Summer Corral 2021
Legacies, Lifetimes, and the Latent High Cost of Childcare
I am often amazed by the number of people who think that they know everything that they need to know about me simply because they know my parents and they have a history of being involved with The Ranches. Human nature, I suppose, but there is a whole lot more to every story than our quick assessments and casual analysis. I did grow up at The Ranches and I am, indeed, a legacy employee, but I am not my parents and I have often felt the sting of the associated stigma of being a legacy employee in the nonprofit sector.
Had I taken over for my father in a for-profit business, that stigma would be all but absent as most would assess a second-generation leader as one with a lifetime of corporate knowledge and a lifetime of on-the-job training. In the nonprofit sector though, being a legacy employee tends to be met with a more cynical view. I’ve been asked if I was unable to get a “real job” and one man even asked if I was angry because my parents, “loved all them other boys more than they loved me!” Insensitive without a doubt, but the sting of any rebuke lies in the truth contained therein. I have struggled with feelings of inadequacy and a fear of being replaced by those with greater needs as a result of my childhood here.
Staff Kids’ Challenges
We all face challenges and those are a couple of mine. In an effort to give you a better understanding of The Ranches, I would like to offer an honest look from my perspective.
The first rule of being a staff kid is, “It isn’t about you”. Your parents are heroes and the kids that are at The Ranches are always the focus. I was just standing in the middle and sometimes standing in the way. The second rule of being a staff kid is that you don’t talk about being a staff kid. As a result of these two rules, this is very uncomfortable and difficult for me to write. I hope it is received in the spirit that it is written; with humility and self-reflection.
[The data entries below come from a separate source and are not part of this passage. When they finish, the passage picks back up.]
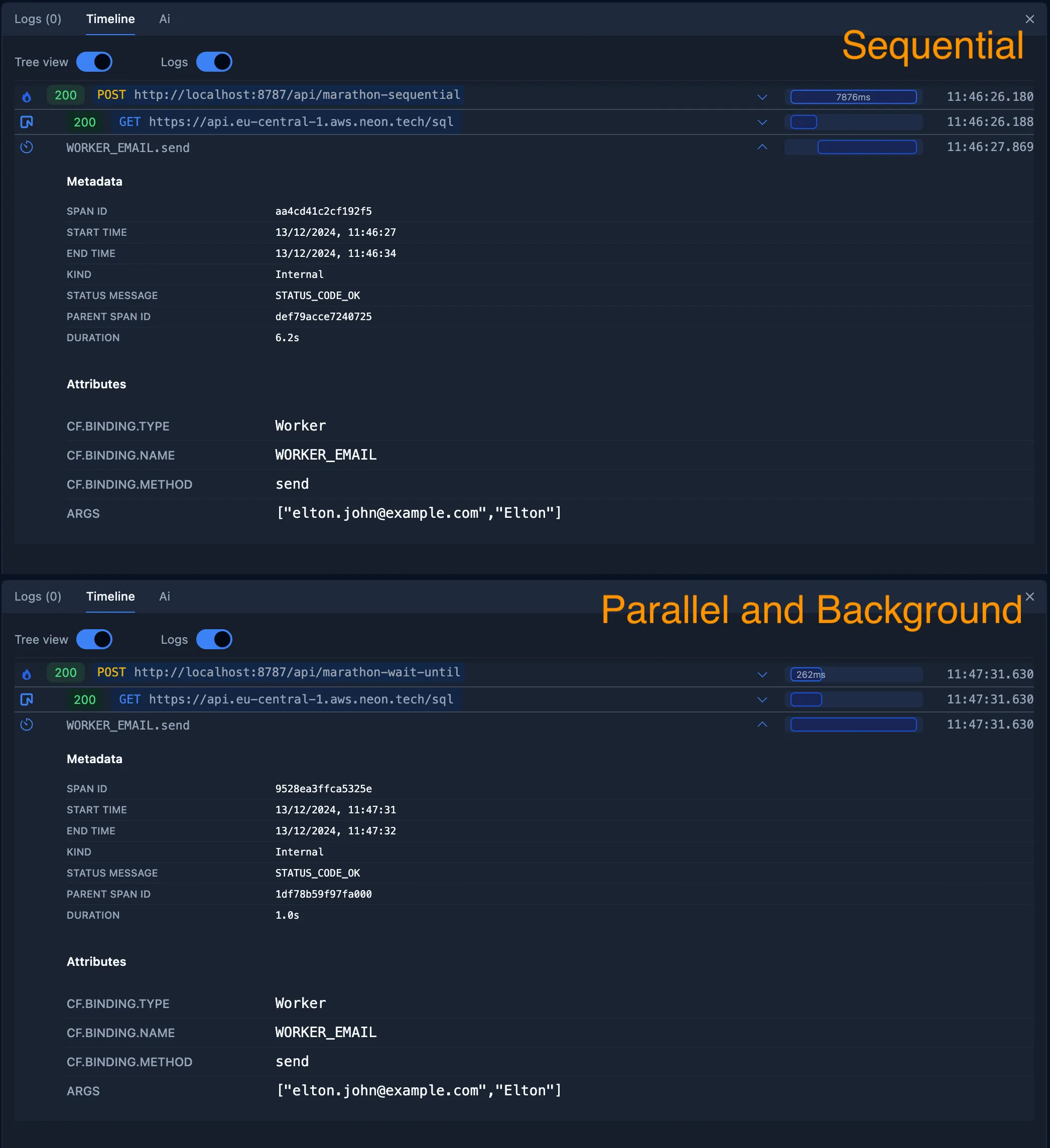Image resolution: width=1050 pixels, height=1148 pixels.
Task: Click the Timeline tab in top panel
Action: [x=110, y=19]
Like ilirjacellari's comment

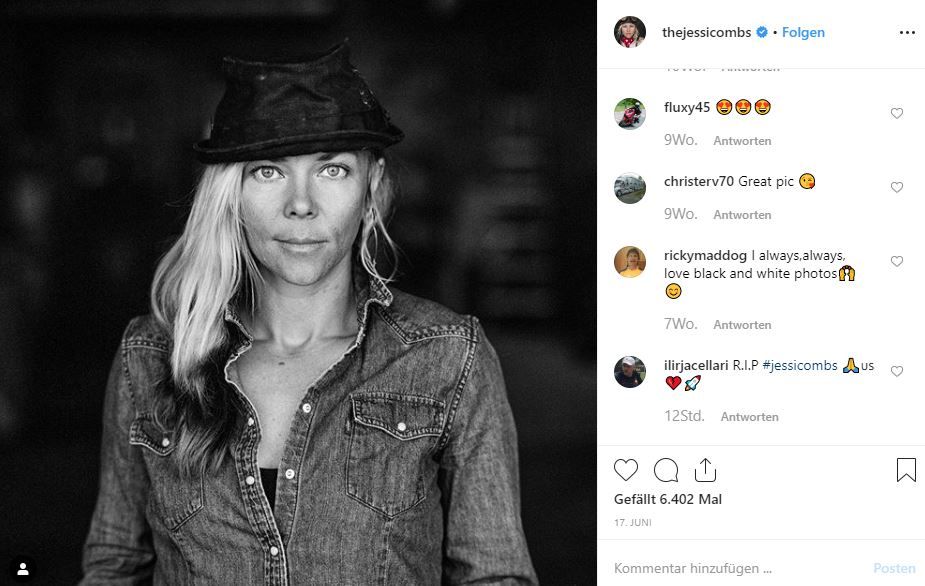point(897,371)
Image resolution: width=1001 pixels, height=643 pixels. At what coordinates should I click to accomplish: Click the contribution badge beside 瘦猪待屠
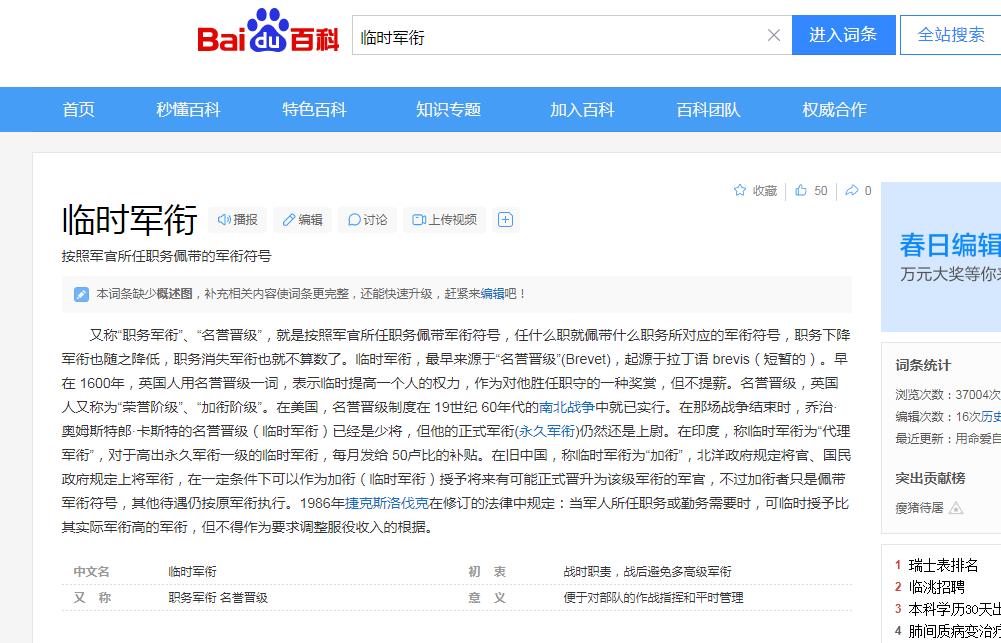[x=956, y=507]
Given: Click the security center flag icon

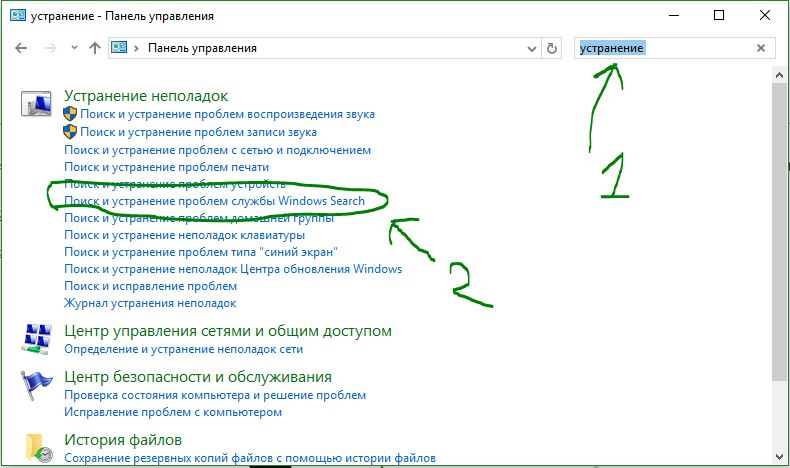Looking at the screenshot, I should (x=36, y=385).
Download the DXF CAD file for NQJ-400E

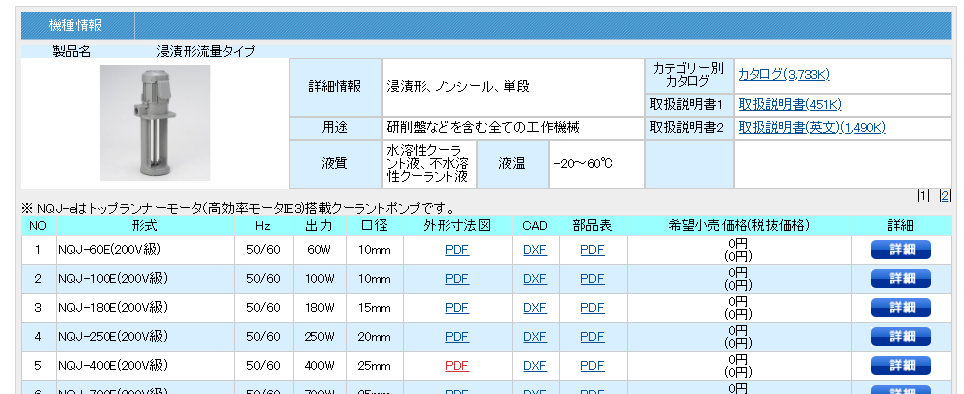[x=535, y=366]
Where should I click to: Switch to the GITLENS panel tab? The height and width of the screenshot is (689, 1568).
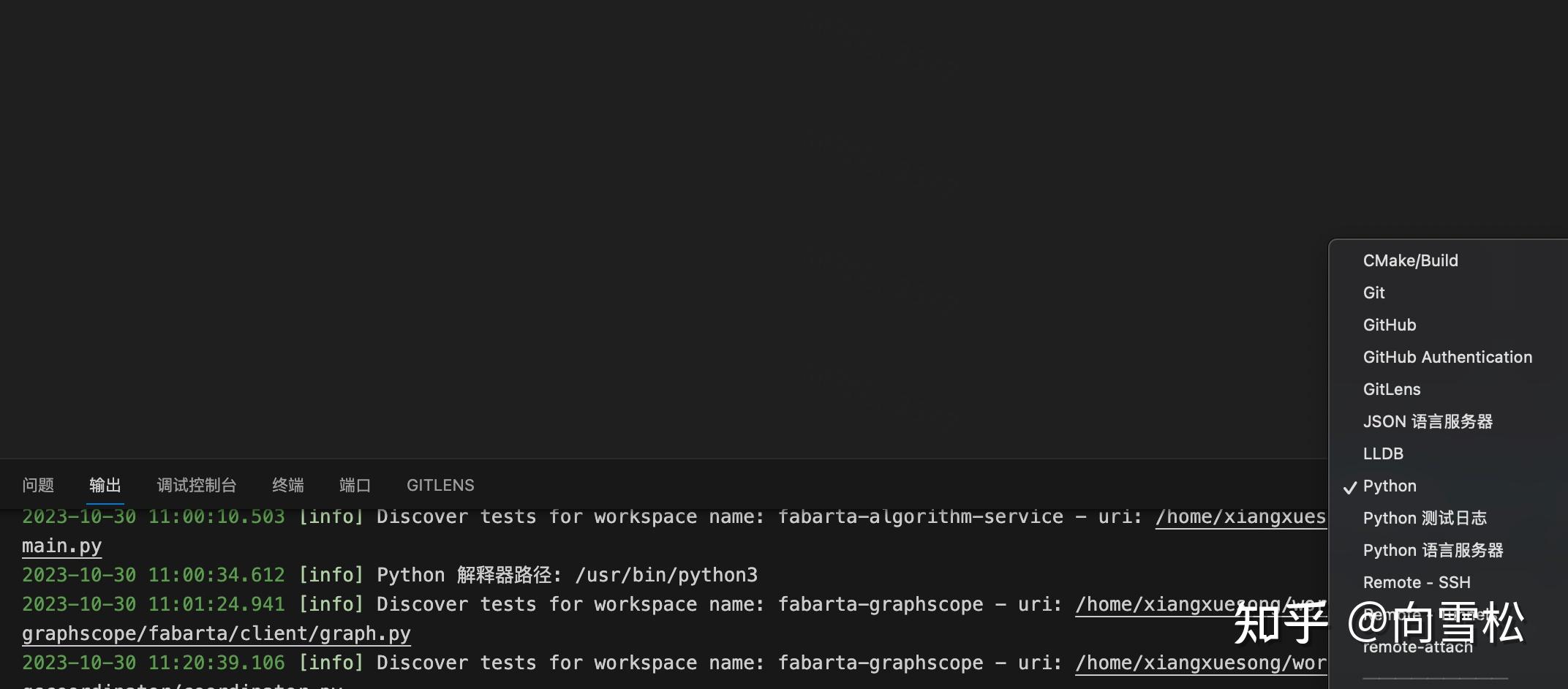coord(440,485)
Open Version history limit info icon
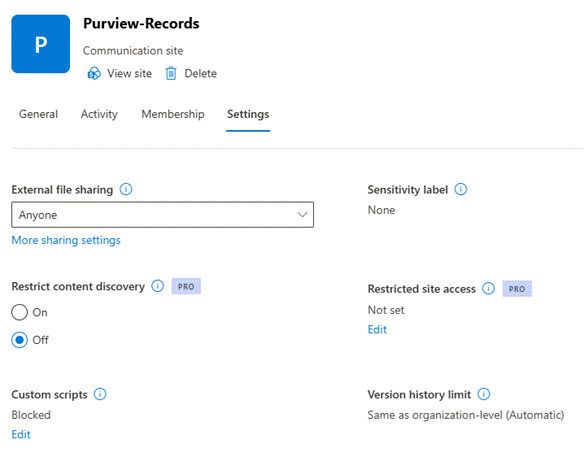 click(484, 394)
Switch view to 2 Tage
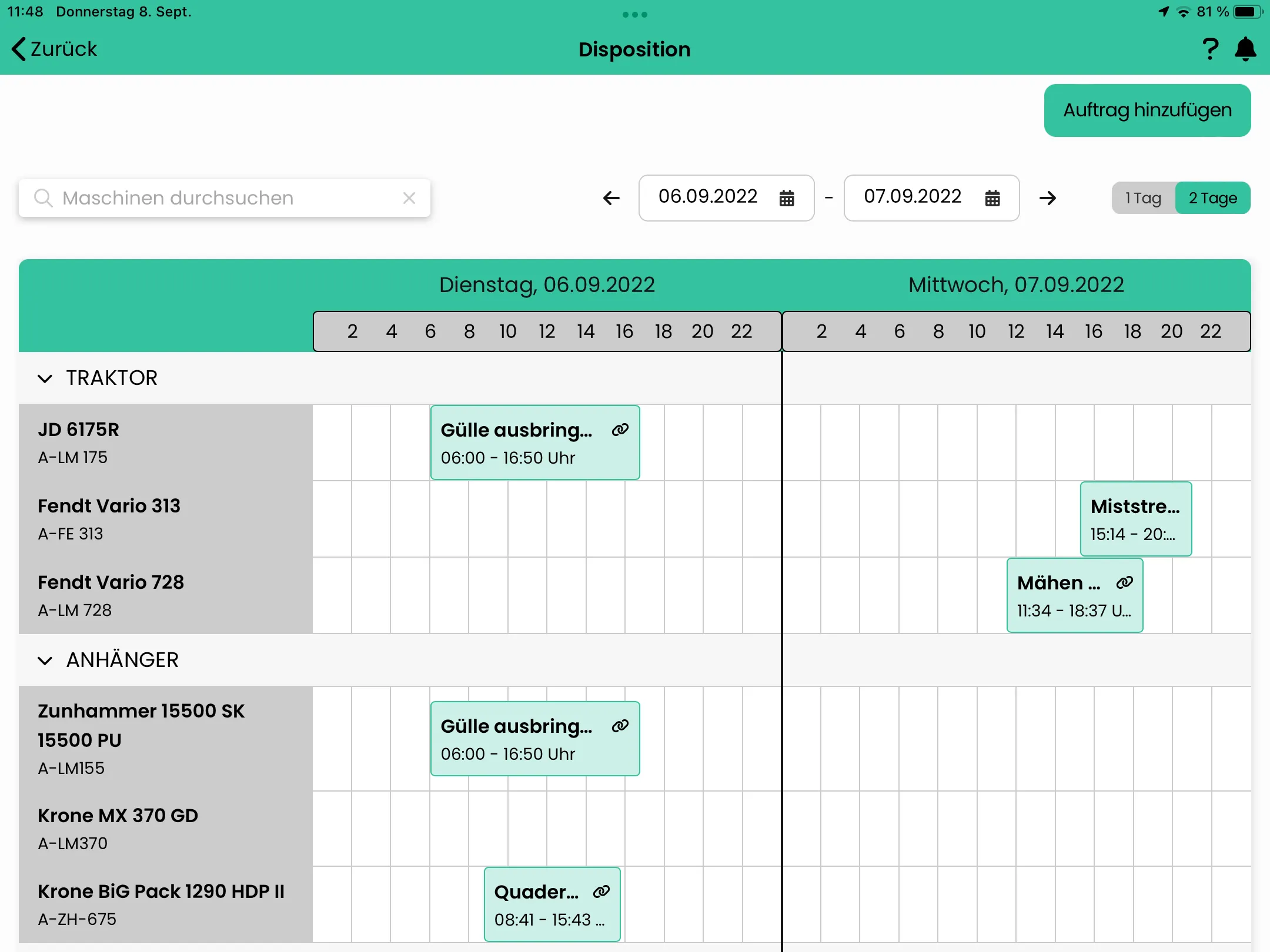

I’ve spent a lifetime feeling like most everyone knew me, but that no one really knew me at all. I was born at The Ranches and spent my formative years learning about the “risk” in “At Risk Youth”. That is not to say that it was awful or negative or an altogether different upbringing than so many others that I know. But my parents were most definitely the stars of the show that I grew up within. I just happened to be the “proof of concept” for their parenting. As such, many people feel that they know me and have told me as much. Unfortunately, reality is never really as beautiful as the visions of those that describe it. I wasn’t always easy, and I wasn’t always grateful, and I wasn’t always thrilled about my involvement in a mission that I did not choose, but that was chosen for me. Fortunately, I later learned that I was able to pass as normal due to my vast experience with seeing what not to do.